[[ Document segment, beginning ]]

Yesterday’s sharp sell-off in Paramount Global, presumably the result of a double-whammy of reporting by both the Wall Street Journal and CNBC’s Charlie Gasparino, has created an attractive entry point in the shares. The value of Paramount’s TV Media segment alone more than covers the entire enterprise value of the company at today’s prices, and controlling shareholder Shari Redstone has indicated a willingness to sell the company. This is an “asset play” in the style of Peter Lynch, and downside is protected by Paramount’s assets for patient investors. Upside is anywhere between +100-500%, depending on how well the assets are monetized.

Paramount Global (PARA) is a global media company with four distinct groups of assets: 1) TV Media which comprises domestic and international broadcast networks and owned television stations, including CBS, the #1 broadcast network in the U.S., 2) The direct-to-consumer subscription video on demand & advertising-based video on demand (Paramount+) and free, ad-supported streaming TV (PlutoTV) services, 3) Paramount Studios, a valuable content library and its associated 62-acre lot in Hollywood, and 4) Simon & Schuster, a leading publishing division.

TV Media alone more than covers the enterprise value of this company, meaning you get the rest of the assets for free. The valuation of the remaining assets is less certain and can be thought of as a free option with high potential upside. The entire thesis rests upon controlling shareholder, Shari Redstone, being a willing seller, which I think she is.

[[ Document segment, end ]]

▶ **Prompt 1**:
In the Paramount Global analysis, rewrite the passage between "TV Media alone" and "think she is.", inclusive, changing "willing seller" to "motivated seller".
▶ **Prompt 2**:
According to the Paramount Global analysis, how large is the Hollywood lot tied to Paramount Studios?
▶ **Prompt 3**:
Extend the Paramount Global analysis, picking up right after its last sentence.
The listing has nothing to do with the work asked here.

[[ Study material, beginning ]]

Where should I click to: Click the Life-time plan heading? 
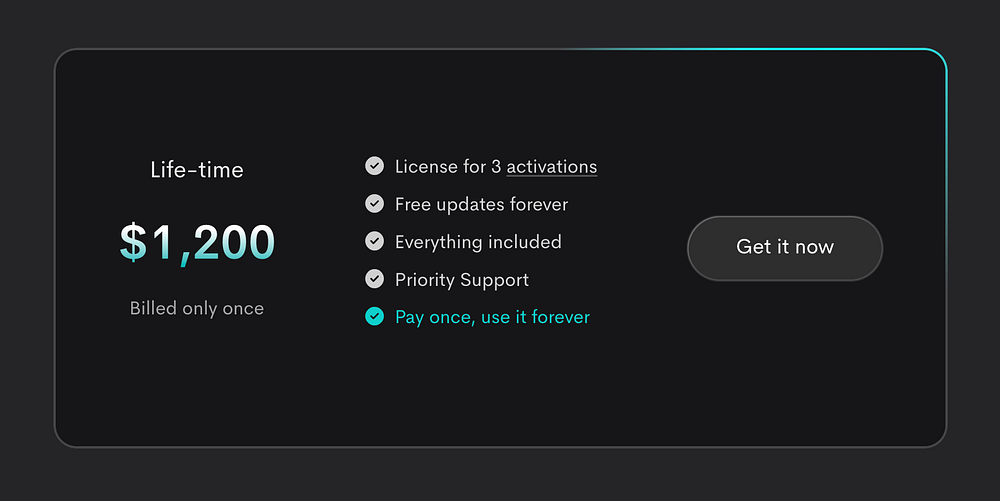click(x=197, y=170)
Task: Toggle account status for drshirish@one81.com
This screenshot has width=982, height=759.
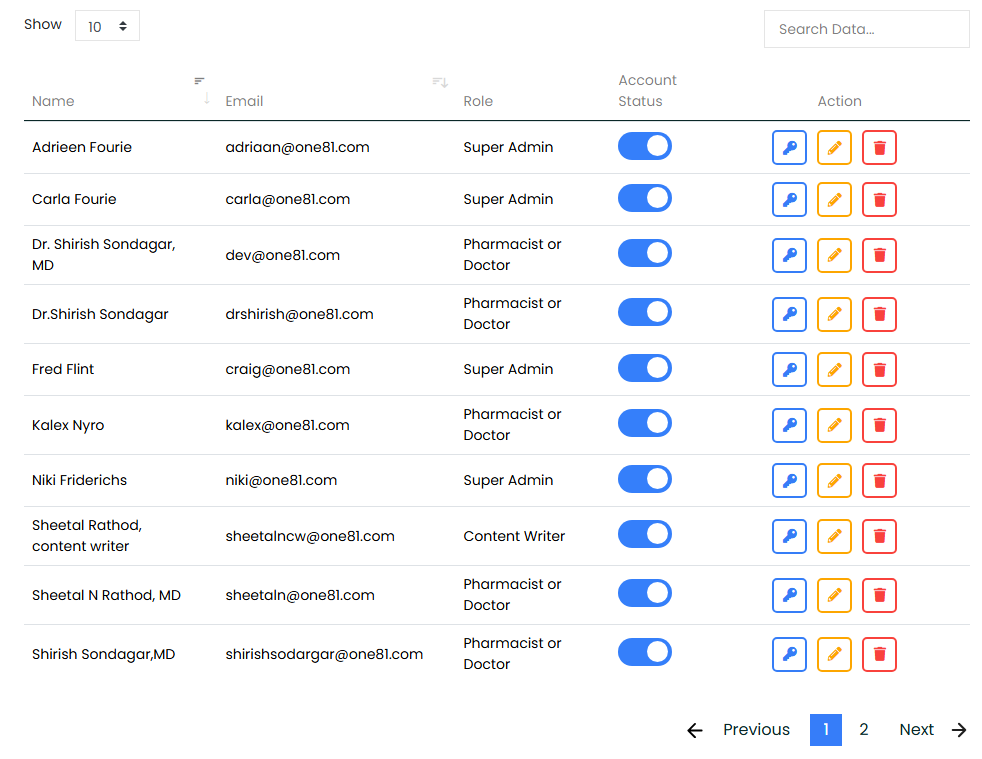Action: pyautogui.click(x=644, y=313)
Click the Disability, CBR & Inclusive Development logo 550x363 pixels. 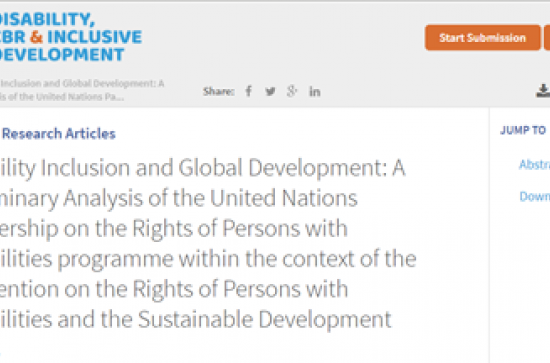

[[ Study material, end ]]

▶ **Task result 1**:
TV Media alone more than covers the enterprise value of this company, meaning you get the rest of the assets for free. The valuation of the remaining assets is less certain and can be thought of as a free option with high potential upside. The entire thesis rests upon controlling shareholder, Shari Redstone, being a motivated seller, which I think she is.

▶ **Task result 2**:
62 acres

▶ **Task result 3**:
First, I will cover what happened on Friday that caused a sharp sell-off in the shares.

Friday, July 14, 2023

Two reports came out on Friday, July 14, 2023, one at 3:30PM (Charlie Gasparino’s CNBC segment) and one just minutes before the closing bell (WSJ’s article on National Amusements). Both are non-events, which I will go on to explain below.

Charlie Gasparino said he had breaking news when he asserted Paramount is facing “existential problems” based on his discussions with investment bankers. The only justification he gave was that free cash flow is negative. This isn’t news, CEO Bob Bakish has said this year will be the peak investment year and free cash flow will improve going forward. Gasparino’s clip didn’t make much sense to me until I saw his follow-up tweet, where he said this: My scoop here proven accurate by $PARA announcement tonight — Paramount is facing real financial problems.

Charlie is referring to the Wall Street Journal article titled Paramount’s Parent Company in Talks With Creditors After Disclosing Financial Risks. Paramount’s Parent Company is National Amusements. So it is National Amusements (“NAI”) that is facing financial difficulty, not Paramount. Further, the subsidiary within NAI that is facing difficulty is the movie theater business which has nothing to do with Paramount and has been facing trouble since COVID. A sober reading of the WSJ article indicates that this is a technical issue, likely related to a covenant, and will be solved in a matter of weeks.

In summary, I don’t think either of the news stories had anything to do with Paramount, but both had the effect of pushing the shares lower, especially into the closing bell and after-hours on Friday. Including after-hours trading, the shares lost 7% in one day.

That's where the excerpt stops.